* **Stated exercise**: Copy out every line of the listing below word for word, without changing anything.

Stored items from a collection
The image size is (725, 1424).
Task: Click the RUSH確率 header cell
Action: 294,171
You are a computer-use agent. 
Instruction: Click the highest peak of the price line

* **Reply**:
The image size is (725, 1424).
Task: Click the RUSH確率 header cell
Action: 294,171
You are a computer-use agent. 
Instruction: Click the highest peak of the price line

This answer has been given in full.